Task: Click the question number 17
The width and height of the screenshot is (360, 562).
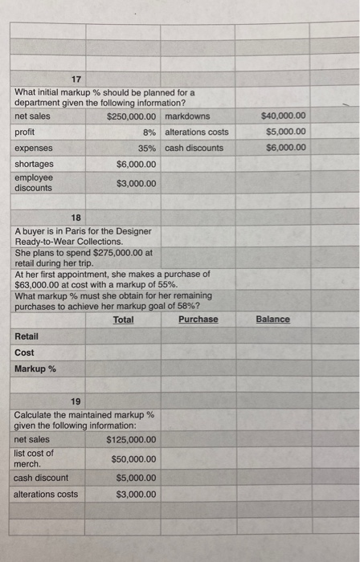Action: (x=76, y=79)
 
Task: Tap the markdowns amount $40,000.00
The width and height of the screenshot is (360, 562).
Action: (x=284, y=116)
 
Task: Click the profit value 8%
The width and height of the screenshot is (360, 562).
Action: (x=149, y=132)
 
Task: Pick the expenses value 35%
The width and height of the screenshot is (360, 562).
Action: (x=147, y=149)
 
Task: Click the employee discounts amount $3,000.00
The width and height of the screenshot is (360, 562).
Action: (x=136, y=183)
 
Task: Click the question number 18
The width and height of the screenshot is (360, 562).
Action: (x=76, y=218)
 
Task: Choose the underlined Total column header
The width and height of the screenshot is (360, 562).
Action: (x=123, y=320)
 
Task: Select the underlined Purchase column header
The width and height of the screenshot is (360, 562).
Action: (x=198, y=320)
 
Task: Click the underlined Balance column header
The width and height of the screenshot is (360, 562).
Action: (x=272, y=320)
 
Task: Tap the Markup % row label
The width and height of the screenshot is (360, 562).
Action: (x=35, y=369)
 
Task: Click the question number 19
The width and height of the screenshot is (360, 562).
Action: (x=76, y=401)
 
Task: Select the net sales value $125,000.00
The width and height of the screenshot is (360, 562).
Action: (x=131, y=440)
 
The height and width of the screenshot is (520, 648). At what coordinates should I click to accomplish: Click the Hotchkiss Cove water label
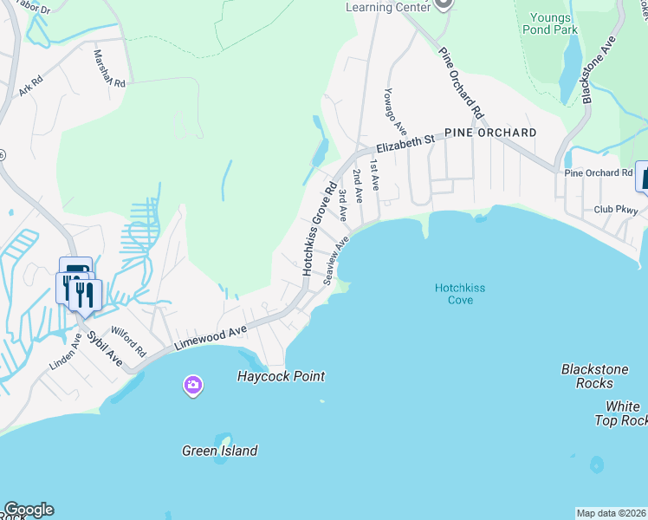point(454,294)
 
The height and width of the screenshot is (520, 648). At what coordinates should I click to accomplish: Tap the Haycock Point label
point(282,376)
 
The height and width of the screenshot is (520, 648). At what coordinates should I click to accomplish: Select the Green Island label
point(219,451)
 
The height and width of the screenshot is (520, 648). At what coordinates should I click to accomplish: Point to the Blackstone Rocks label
point(594,375)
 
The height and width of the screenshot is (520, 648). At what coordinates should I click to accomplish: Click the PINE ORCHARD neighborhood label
point(490,133)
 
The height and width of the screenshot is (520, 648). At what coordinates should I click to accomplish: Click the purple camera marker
point(193,385)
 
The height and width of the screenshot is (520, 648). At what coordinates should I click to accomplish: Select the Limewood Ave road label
point(211,338)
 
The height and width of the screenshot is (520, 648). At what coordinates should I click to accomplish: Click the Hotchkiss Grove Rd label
point(319,229)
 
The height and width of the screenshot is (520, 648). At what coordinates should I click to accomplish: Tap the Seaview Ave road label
point(335,260)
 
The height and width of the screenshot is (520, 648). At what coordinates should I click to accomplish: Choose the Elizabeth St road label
point(404,143)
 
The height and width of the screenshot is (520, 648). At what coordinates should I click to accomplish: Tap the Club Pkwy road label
point(616,210)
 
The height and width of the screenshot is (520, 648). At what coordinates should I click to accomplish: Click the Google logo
point(29,510)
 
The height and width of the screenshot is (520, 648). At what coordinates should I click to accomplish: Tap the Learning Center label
point(388,7)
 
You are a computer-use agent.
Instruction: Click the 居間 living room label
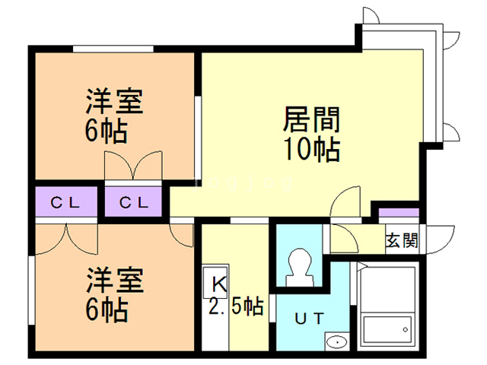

▸ Short problem
Pull out every line of the records above that contains the word "Select". Treat uppercase and lowercase as different.

▸ Task solution
Task: Select the underlined Purchase column header
Task: Select the net sales value $125,000.00
The height and width of the screenshot is (520, 648). At what coordinates should I click to accomplish: Select the Green Island label
The height and width of the screenshot is (520, 648). At what coordinates should I click to accomplish: Select the Limewood Ave road label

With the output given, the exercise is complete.